Word for word, transcribe all of the records.

== Data supplied

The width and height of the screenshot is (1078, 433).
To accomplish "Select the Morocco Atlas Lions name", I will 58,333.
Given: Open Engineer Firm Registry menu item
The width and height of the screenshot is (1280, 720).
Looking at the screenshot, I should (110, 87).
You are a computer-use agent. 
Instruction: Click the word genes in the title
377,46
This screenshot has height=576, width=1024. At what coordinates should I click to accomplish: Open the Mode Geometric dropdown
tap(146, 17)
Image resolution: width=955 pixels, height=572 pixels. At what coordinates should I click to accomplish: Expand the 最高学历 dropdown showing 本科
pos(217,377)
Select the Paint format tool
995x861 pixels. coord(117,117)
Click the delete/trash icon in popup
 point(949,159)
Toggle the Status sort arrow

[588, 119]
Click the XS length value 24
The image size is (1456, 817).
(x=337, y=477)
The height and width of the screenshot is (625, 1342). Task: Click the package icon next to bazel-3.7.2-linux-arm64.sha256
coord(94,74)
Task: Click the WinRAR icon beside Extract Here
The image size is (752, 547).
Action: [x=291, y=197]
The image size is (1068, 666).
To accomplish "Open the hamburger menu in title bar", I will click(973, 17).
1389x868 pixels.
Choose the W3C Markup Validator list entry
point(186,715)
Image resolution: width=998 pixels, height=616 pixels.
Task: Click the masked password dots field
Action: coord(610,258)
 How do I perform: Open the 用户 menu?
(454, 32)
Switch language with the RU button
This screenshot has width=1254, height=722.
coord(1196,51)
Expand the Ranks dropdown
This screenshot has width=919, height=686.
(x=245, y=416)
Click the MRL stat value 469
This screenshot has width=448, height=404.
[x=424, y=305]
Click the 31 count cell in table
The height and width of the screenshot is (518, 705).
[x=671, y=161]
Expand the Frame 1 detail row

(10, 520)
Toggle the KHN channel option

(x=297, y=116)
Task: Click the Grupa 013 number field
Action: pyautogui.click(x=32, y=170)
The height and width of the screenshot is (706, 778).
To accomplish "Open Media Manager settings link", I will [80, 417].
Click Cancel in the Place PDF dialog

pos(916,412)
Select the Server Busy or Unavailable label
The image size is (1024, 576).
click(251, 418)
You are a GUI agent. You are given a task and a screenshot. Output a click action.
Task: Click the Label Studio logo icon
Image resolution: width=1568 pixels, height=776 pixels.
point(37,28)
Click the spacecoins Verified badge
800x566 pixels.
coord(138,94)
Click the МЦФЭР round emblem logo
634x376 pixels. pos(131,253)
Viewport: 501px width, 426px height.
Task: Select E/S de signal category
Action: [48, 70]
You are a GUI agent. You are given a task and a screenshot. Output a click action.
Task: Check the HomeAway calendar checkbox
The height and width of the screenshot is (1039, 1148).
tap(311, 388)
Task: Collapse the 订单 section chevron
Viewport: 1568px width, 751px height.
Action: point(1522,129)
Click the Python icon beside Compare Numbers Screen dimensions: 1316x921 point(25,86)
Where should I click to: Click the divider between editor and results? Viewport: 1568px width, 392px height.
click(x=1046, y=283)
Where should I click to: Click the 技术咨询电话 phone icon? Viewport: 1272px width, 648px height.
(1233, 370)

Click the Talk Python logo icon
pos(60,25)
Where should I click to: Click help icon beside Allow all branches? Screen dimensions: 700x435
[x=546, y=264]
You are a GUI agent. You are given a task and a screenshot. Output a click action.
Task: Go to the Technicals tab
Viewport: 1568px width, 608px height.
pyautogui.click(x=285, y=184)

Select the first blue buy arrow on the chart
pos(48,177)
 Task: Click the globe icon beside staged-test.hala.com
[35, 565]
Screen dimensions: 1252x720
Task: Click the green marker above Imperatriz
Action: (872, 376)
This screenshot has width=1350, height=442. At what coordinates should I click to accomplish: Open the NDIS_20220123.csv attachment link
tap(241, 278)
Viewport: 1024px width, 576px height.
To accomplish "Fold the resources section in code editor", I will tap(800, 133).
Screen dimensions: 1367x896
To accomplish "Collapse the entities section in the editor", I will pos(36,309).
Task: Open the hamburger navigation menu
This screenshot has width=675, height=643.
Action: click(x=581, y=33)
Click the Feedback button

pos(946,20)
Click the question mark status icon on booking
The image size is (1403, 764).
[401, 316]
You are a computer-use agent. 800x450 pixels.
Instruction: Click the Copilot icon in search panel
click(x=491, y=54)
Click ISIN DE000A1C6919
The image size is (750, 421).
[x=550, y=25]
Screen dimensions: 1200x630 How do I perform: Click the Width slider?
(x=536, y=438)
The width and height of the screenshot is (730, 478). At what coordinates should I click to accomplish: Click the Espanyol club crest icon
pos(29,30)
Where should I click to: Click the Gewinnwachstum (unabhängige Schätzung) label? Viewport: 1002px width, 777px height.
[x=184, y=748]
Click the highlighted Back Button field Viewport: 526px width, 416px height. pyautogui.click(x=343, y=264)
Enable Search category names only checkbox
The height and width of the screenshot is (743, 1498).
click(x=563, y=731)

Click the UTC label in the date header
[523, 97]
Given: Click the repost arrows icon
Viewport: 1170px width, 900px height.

====

Exercise output |
The width and height of the screenshot is (1078, 433).
To accomplish "Select the Morocco Atlas Lions name", I will 58,333.
Given: Open Engineer Firm Registry menu item
The width and height of the screenshot is (1280, 720).
Looking at the screenshot, I should (110, 87).
You are a computer-use agent. 
Instruction: Click the word genes in the title
377,46
This screenshot has height=576, width=1024. At what coordinates should I click to accomplish: Open the Mode Geometric dropdown
tap(146, 17)
Image resolution: width=955 pixels, height=572 pixels. At what coordinates should I click to accomplish: Expand the 最高学历 dropdown showing 本科
pos(217,377)
Select the Paint format tool
995x861 pixels. coord(117,117)
Click the delete/trash icon in popup
 point(949,159)
Toggle the Status sort arrow

[588, 119]
Click the XS length value 24
The image size is (1456, 817).
(x=337, y=477)
The height and width of the screenshot is (625, 1342). Task: Click the package icon next to bazel-3.7.2-linux-arm64.sha256
coord(94,74)
Task: Click the WinRAR icon beside Extract Here
The image size is (752, 547).
Action: [x=291, y=197]
The image size is (1068, 666).
To accomplish "Open the hamburger menu in title bar", I will click(973, 17).
1389x868 pixels.
Choose the W3C Markup Validator list entry
point(186,715)
Image resolution: width=998 pixels, height=616 pixels.
Task: Click the masked password dots field
Action: coord(610,258)
 How do I perform: Open the 用户 menu?
(454, 32)
Switch language with the RU button
This screenshot has width=1254, height=722.
coord(1196,51)
Expand the Ranks dropdown
This screenshot has width=919, height=686.
(x=245, y=416)
Click the MRL stat value 469
This screenshot has width=448, height=404.
[x=424, y=305]
Click the 31 count cell in table
The height and width of the screenshot is (518, 705).
[x=671, y=161]
Expand the Frame 1 detail row

(10, 520)
Toggle the KHN channel option

(x=297, y=116)
Task: Click the Grupa 013 number field
Action: pyautogui.click(x=32, y=170)
The height and width of the screenshot is (706, 778).
To accomplish "Open Media Manager settings link", I will [80, 417].
Click Cancel in the Place PDF dialog

pos(916,412)
Select the Server Busy or Unavailable label
The image size is (1024, 576).
click(251, 418)
You are a GUI agent. You are given a task and a screenshot. Output a click action.
Task: Click the Label Studio logo icon
Image resolution: width=1568 pixels, height=776 pixels.
point(37,28)
Click the spacecoins Verified badge
800x566 pixels.
coord(138,94)
Click the МЦФЭР round emblem logo
634x376 pixels. pos(131,253)
Viewport: 501px width, 426px height.
Task: Select E/S de signal category
Action: [48, 70]
You are a GUI agent. You are given a task and a screenshot. Output a click action.
Task: Check the HomeAway calendar checkbox
The height and width of the screenshot is (1039, 1148).
tap(311, 388)
Task: Collapse the 订单 section chevron
Viewport: 1568px width, 751px height.
Action: point(1522,129)
Click the Python icon beside Compare Numbers Screen dimensions: 1316x921 point(25,86)
Where should I click to: Click the divider between editor and results? Viewport: 1568px width, 392px height.
click(x=1046, y=283)
Where should I click to: Click the 技术咨询电话 phone icon? Viewport: 1272px width, 648px height.
(1233, 370)

Click the Talk Python logo icon
pos(60,25)
Where should I click to: Click help icon beside Allow all branches? Screen dimensions: 700x435
[x=546, y=264]
You are a GUI agent. You are given a task and a screenshot. Output a click action.
Task: Go to the Technicals tab
Viewport: 1568px width, 608px height.
pyautogui.click(x=285, y=184)

Select the first blue buy arrow on the chart
pos(48,177)
 Task: Click the globe icon beside staged-test.hala.com
[35, 565]
Screen dimensions: 1252x720
Task: Click the green marker above Imperatriz
Action: (872, 376)
This screenshot has width=1350, height=442. At what coordinates should I click to accomplish: Open the NDIS_20220123.csv attachment link
tap(241, 278)
Viewport: 1024px width, 576px height.
To accomplish "Fold the resources section in code editor", I will tap(800, 133).
Screen dimensions: 1367x896
To accomplish "Collapse the entities section in the editor", I will pos(36,309).
Task: Open the hamburger navigation menu
This screenshot has width=675, height=643.
Action: click(x=581, y=33)
Click the Feedback button

pos(946,20)
Click the question mark status icon on booking
The image size is (1403, 764).
[401, 316]
You are a computer-use agent. 800x450 pixels.
Instruction: Click the Copilot icon in search panel
click(x=491, y=54)
Click ISIN DE000A1C6919
The image size is (750, 421).
[x=550, y=25]
Screen dimensions: 1200x630 How do I perform: Click the Width slider?
(x=536, y=438)
The width and height of the screenshot is (730, 478). At what coordinates should I click to accomplish: Click the Espanyol club crest icon
pos(29,30)
Where should I click to: Click the Gewinnwachstum (unabhängige Schätzung) label? Viewport: 1002px width, 777px height.
[x=184, y=748]
Click the highlighted Back Button field Viewport: 526px width, 416px height. pyautogui.click(x=343, y=264)
Enable Search category names only checkbox
The height and width of the screenshot is (743, 1498).
click(x=563, y=731)

Click the UTC label in the date header
[523, 97]
Given: Click the repost arrows icon
Viewport: 1170px width, 900px height.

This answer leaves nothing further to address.